Até o momento, foram quatro operações, sendo duas delas no setor de fertilizantes. A IGC participou da compra da Fass Agro, empresa especializada na produção de fertilizantes líquidos NPK, com sede em Sertãozinho (SP) pela paulista Adufértil, controlada pelo grupo Indorama, de Singapura.
A Fass Agro fazia parte do grupo ENG. Criado a partir de uma indústria para fornecer químicos para usinas sucroenergéticas, desde 2013 o grupo passou atuar como fornecedor de commodities, especializando-se, a partir de 2017, em insumos agrícolas, com maior foco em fertilizantes líquidos.
A IGC também auxiliou outra companhia do setor de fertilizantes com sede no interior paulista, a Aqua do Brasil, de Salto (SP), na venda de sua operação à SAS, empresa que viu na fabricação de fertilizantes especiais e bioestimulantes da brasileira uma oportunidade para chegar ao objetivo de ser a líder do segmento de biossoluções.
A empresa atuou ainda em outros dois negócios com empresas dos setores agrícola e avícola. A IGC participou da venda dos ativos da sementeira goiana Serra Bonita, de Formosa (GO), à família Rocheto, dona da Bem Brasil, marca líder na produção de batatas fritas congeladas no mercado nacional.

• [AÇÕES NECESSÁRIAS]:
1. Diga se cada afirmação a seguir está de acordo com o texto sobre as operações da IGC, respondendo sim ou não e citando literalmente as palavras do texto que decidem a resposta: (a) A Fass Agro tem sede em Sertãozinho (SP). (b) A Aqua do Brasil vendeu sua operação à Adufértil. (c) A Serra Bonita é uma sementeira de Formosa (GO).
2. Prolongue o texto sobre as operações da IGC a partir da última frase apresentada.
Os itens não são necessários para resolver nenhuma das tarefas.

• [CONJUNTO DE DADOS]:
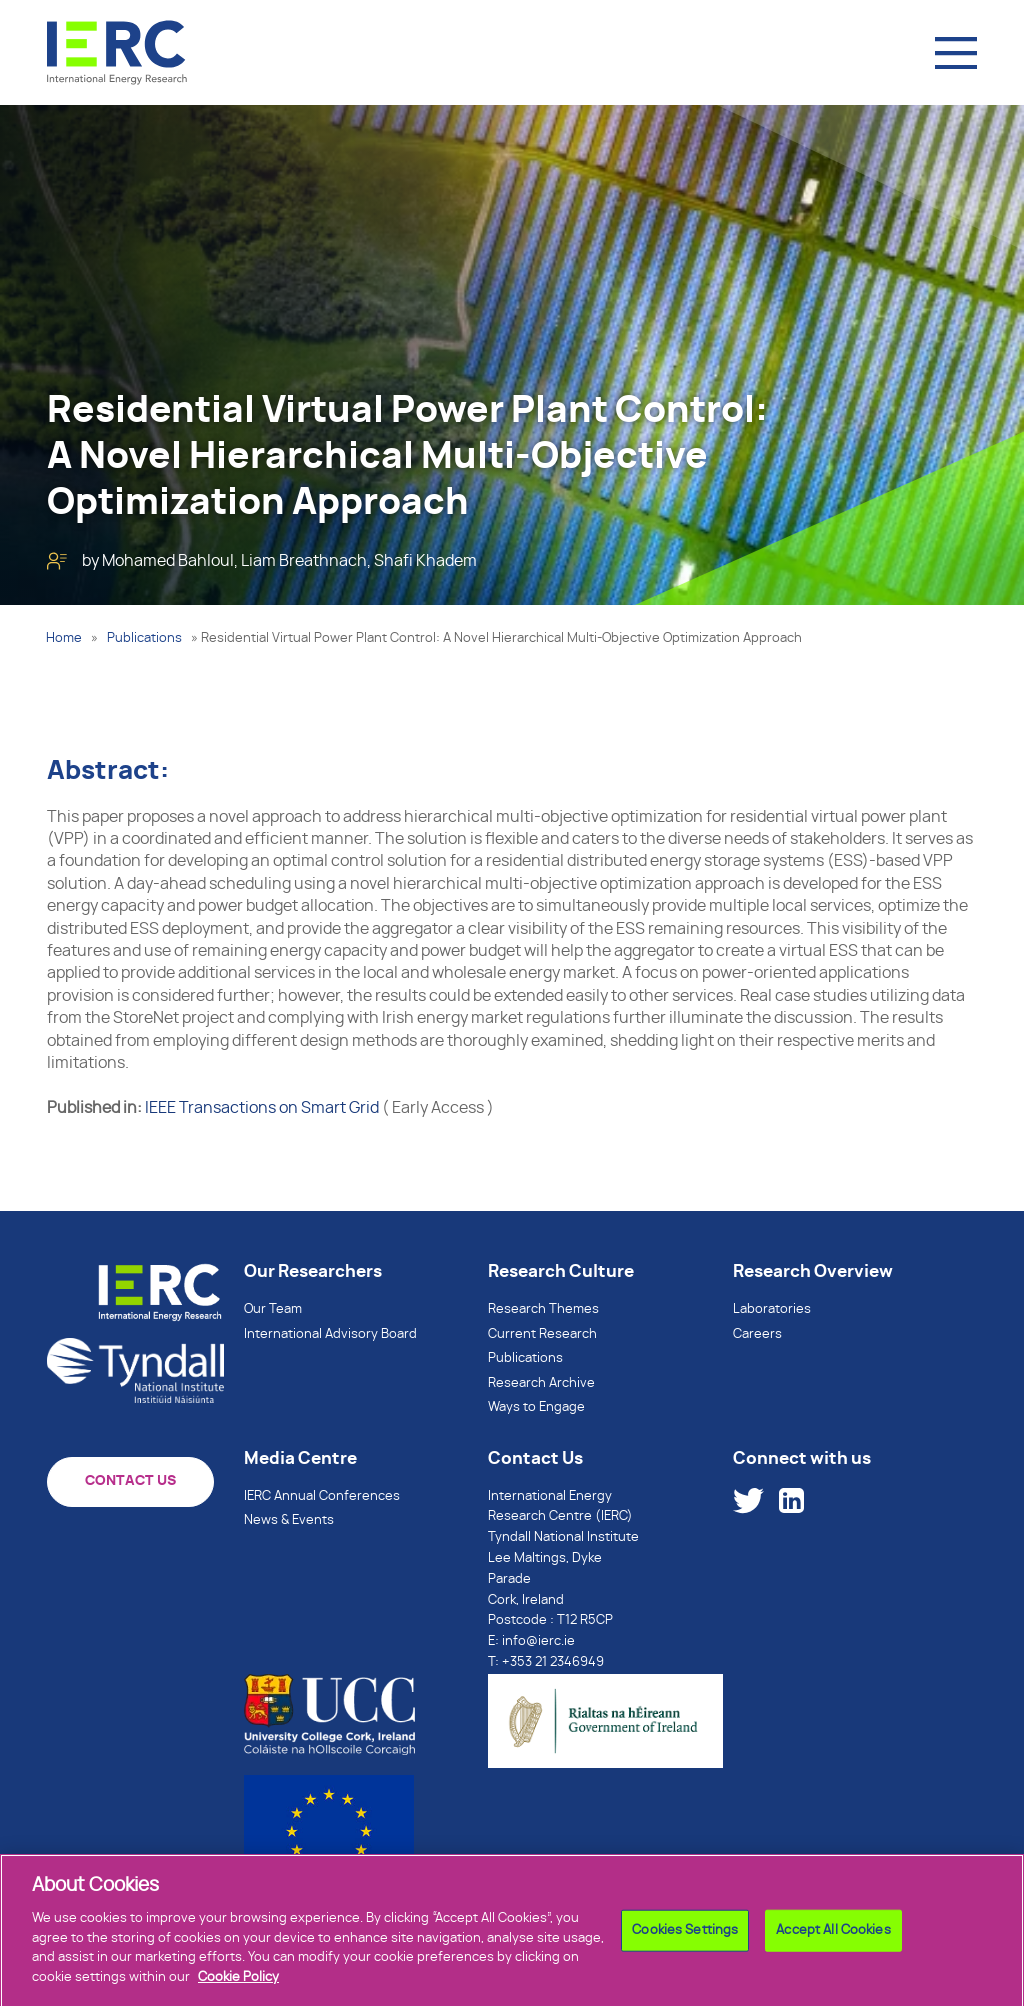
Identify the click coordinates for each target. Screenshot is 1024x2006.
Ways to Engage (536, 1407)
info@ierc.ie (538, 1641)
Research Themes (543, 1309)
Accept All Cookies (833, 1936)
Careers (757, 1334)
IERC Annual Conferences (322, 1496)
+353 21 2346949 (553, 1662)
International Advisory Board (330, 1334)
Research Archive (541, 1383)
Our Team (273, 1309)
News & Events (289, 1520)
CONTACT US (130, 1481)
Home (64, 638)
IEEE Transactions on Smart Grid (262, 1108)
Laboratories (772, 1309)
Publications (144, 638)
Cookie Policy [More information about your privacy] (238, 1983)
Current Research (542, 1334)
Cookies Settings (685, 1936)
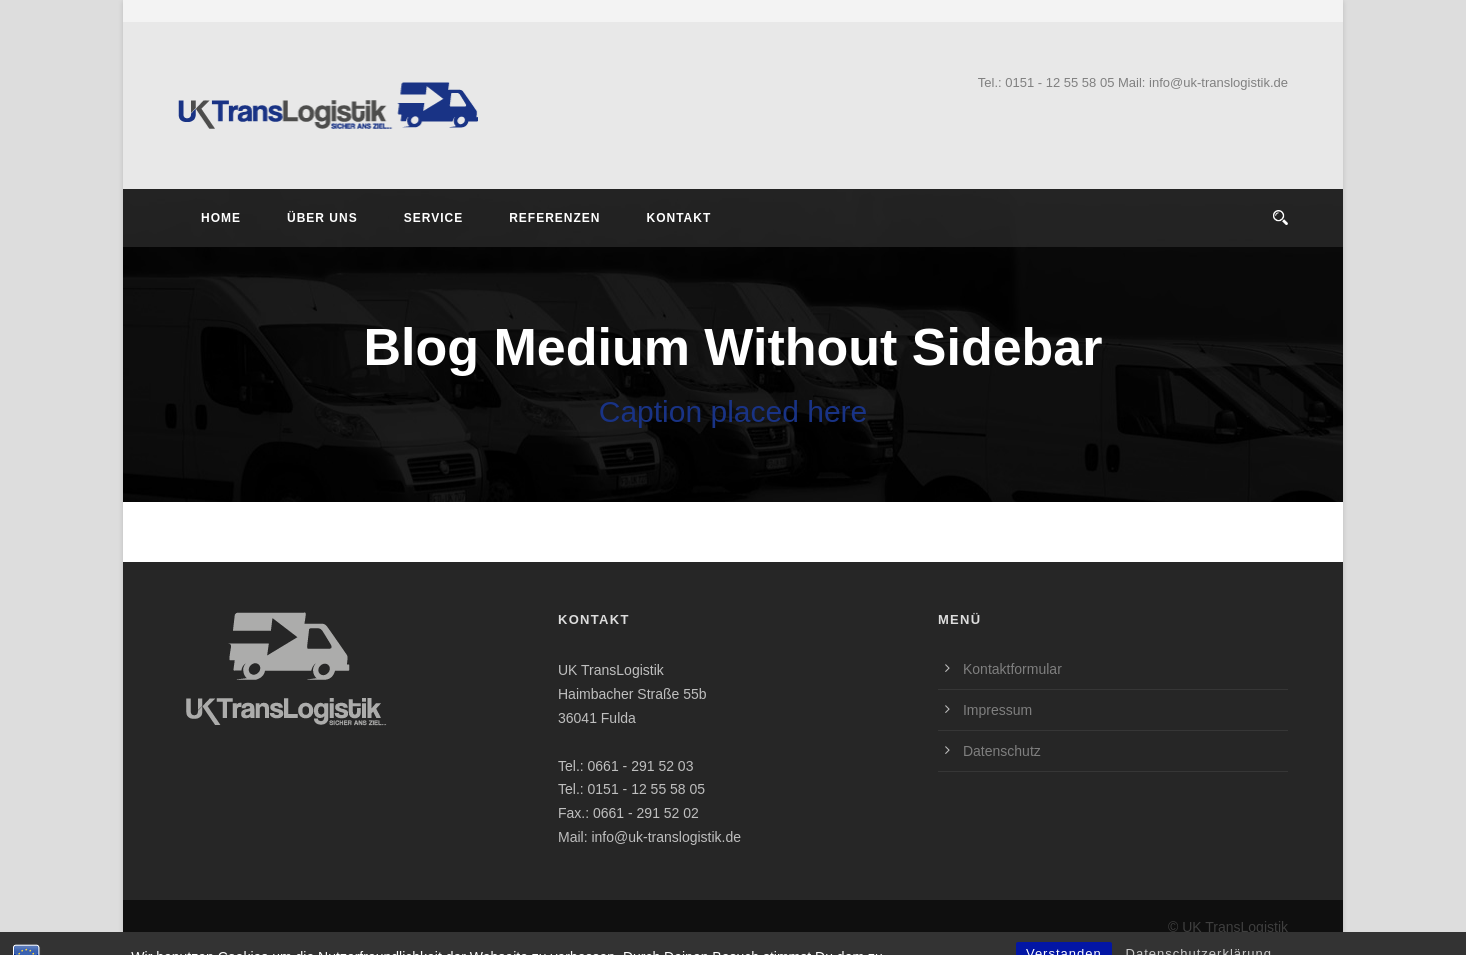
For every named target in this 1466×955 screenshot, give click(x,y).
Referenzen (554, 218)
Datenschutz (1002, 751)
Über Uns (322, 218)
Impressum (997, 710)
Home (221, 218)
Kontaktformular (1012, 669)
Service (433, 218)
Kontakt (678, 218)
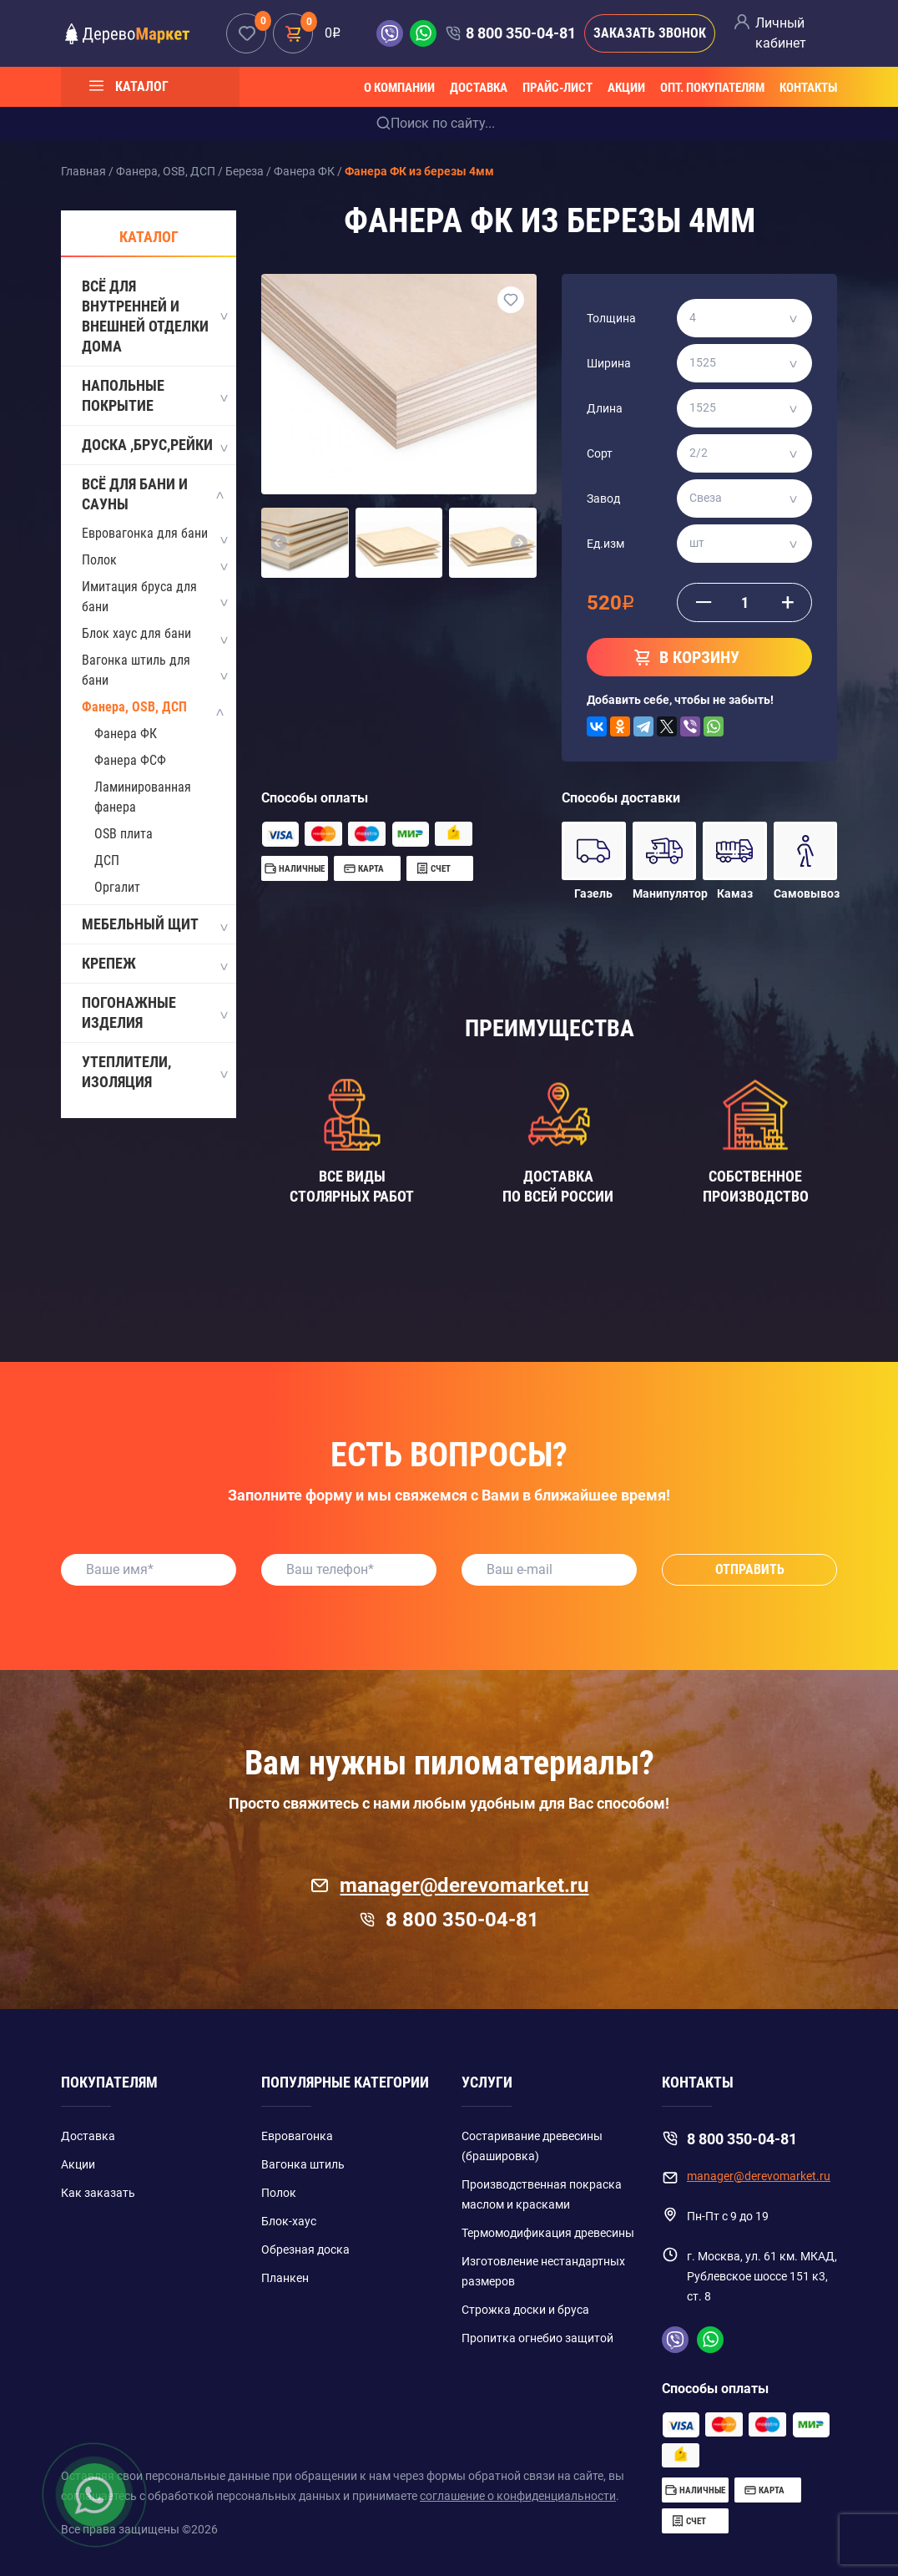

• [RESPOSTAS ÀS TAREFAS]:
1.
(a) Sim: "com sede em Sertãozinho (SP)".
(b) Não: "na venda de sua operação à SAS".
(c) Sim: "sementeira goiana Serra Bonita, de Formosa (GO)".

2.
O investimento foi feito com participação de José Paulo Rocheto, acionista da Bem Brasil, e da Três Marias Agro, especializada na produção de hortifruti, batatas, cereais e pecuária de corte.
Fechando o quarteto, a IGC participou da venda da participação majoritária da G3 Agroavícola, de Riacho das Almas (PE), empresa de biotecnologia especializada em ovos férteis e pintos de um dia, à paranaense Pluma Agroavícola, de Cascavel (PR), que afirma ser a maior produtora de ovos férteis e pintos de corte da América Latina.
Ao analisar as transações, Pechliye percebe que está em curso uma mudança no perfil dos compradores: se até 2022 as transações eram dominadas por grupos estrangeiros, agora empresas nacionais de grande porte entraram forte nesse segmento.
“A Pluma, por exemplo, que comprou a G3, é uma potência da avicultura brasileira, uma empresa muito grande, muito boa, exporta tecnologia avícola para o mundo inteiro e entrou forte no jogo de consolidação”, diz o sócio da IGC.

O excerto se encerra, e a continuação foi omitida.